The major players in the dynamic random access memory (DRAM) market continue to be South Korean and Taiwanese companies, with only one US company, Micron competing in the marketplace.
But it looks like that’s set to change because a consortium of Chinese vendors bought Silicon Solution, a fabless firm quoted on Nasdaq.
Memory watch analysts DRAM Exchange said the consortium of high end investors was backed by the Chinese government. The government has pledged to invest 120 billion yuan in the semiconductor industry and this move shows just how seriously China takes the aim.
Right now, said the analysts, China’s imports of semiconductors – be they CPUs, DRAM and Flash memory exceed its petrol imports.
Intel is in bed with some Chinese semiconductor companies, and that, in itself is a significant factor.
China spent over $10 billion in importing DRAM last year – that’s 20 percent of the worldwide production of the semiconductors. Of that imported memory, 55 percent was for mobile memory, while PCs represented 19 percent and server memory eleven percent.
So it’s logical that to reduce this trade gap, China continues to invest in DRAM to give it a degree of self sufficiency.
How that will pan out for the competition remains to be seen.
According to an analyst note from Carnegie, world chip sales are likely to be largely untouched between the June to July – at one percent seasonally adjusted month by month – and $24.9 for the month.
A May spike could have been thanks to Samsung’s latest Galaxy handsets, but a drop in June could be down to clearing previous inventories of previous phone and PC models ahead of new launches.
Carnegie’s early indicator for the three month moving average of chip sales for July suggests a “modest improvement slightly better than the normal seasonal pattern”.
Korean chip exports were better throughout July and August compared to June levels. Other tech production in South Korea was on the up after a long slump post the Q4 iPhone and iPad boom.
Taiwanese production improved over July thanks to electronic components and parts, however, overall it was held back by a weakness in high end smartphones and a drop in TV manufacturing.
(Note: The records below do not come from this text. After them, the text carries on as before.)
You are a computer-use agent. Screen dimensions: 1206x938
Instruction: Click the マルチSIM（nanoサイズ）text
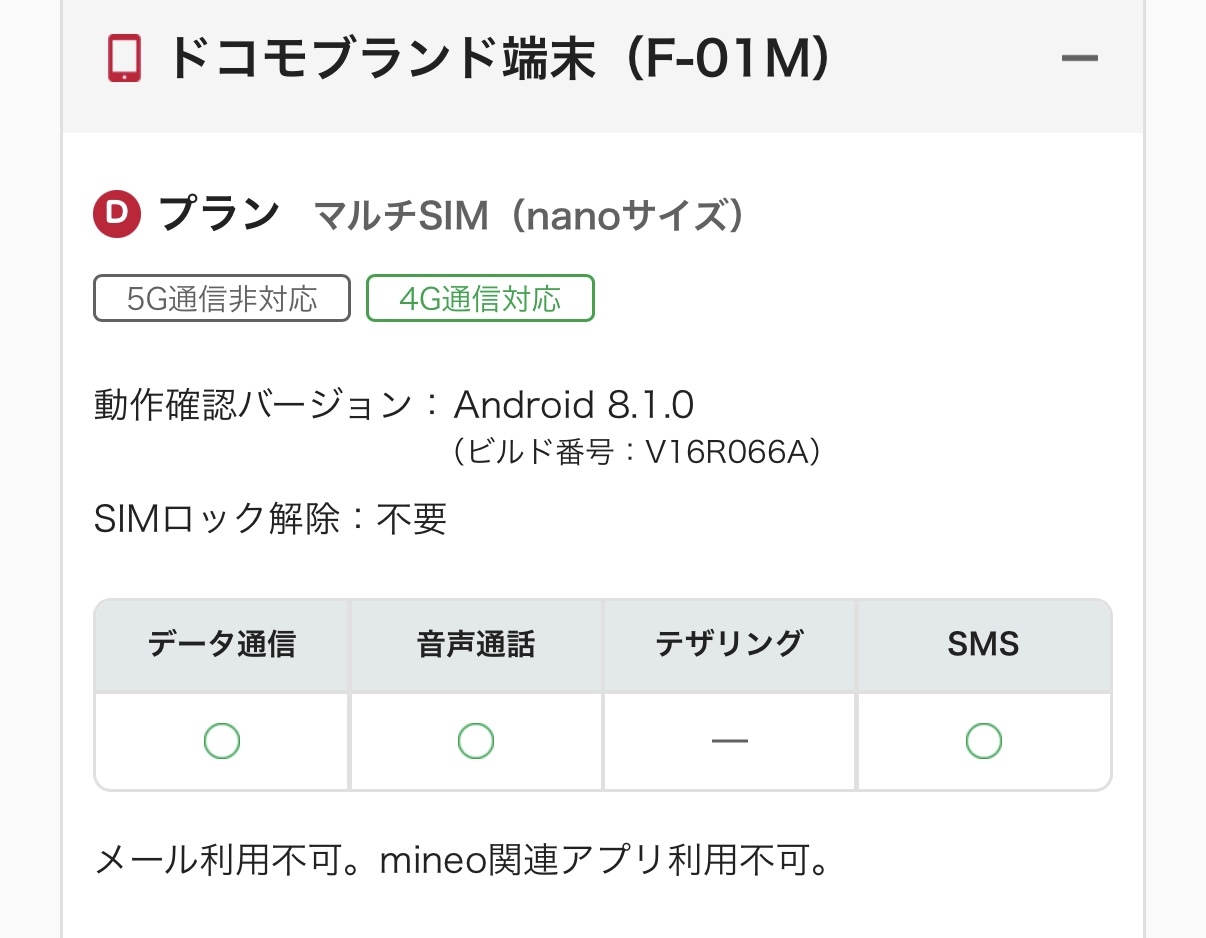(x=529, y=216)
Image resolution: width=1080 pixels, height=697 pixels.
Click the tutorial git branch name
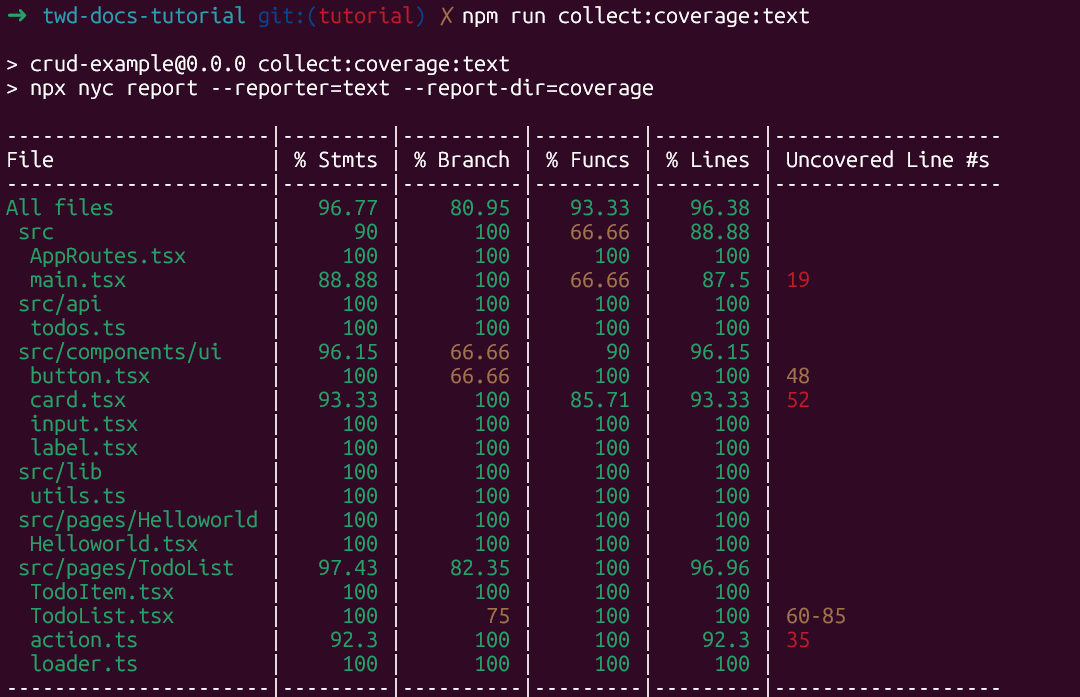click(370, 16)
Japan has been losing market share in semiconductors to other countries in the APAC region, in particular China and Vietnam. A sharp drop in chip segments was noted for Japan, with Carnegie adding an overall drop in Japanase consumer electronics market share and less production in Japan likely contributed.
Carnegie estimates world semiconductor sales will drop by one percent for the year.
Carnegie warned that US PC imports have been weak since March – and that the numbers could include tablet computers. Meanwhile, retail sales are sluggish for tech categories. Some of this is attributed to shopping patterns, as internet sales replaced buying through brick and mortar stores.
US inventory levels for electronics fell sharply, with leading retailers like Best Buy slashing their stock.
For the US telecom enterprise sector, it is expected that imports are flat, including Ericsson and Cisco equipment. Although the July numbers are not in, May and June imports were weak after a spike in April.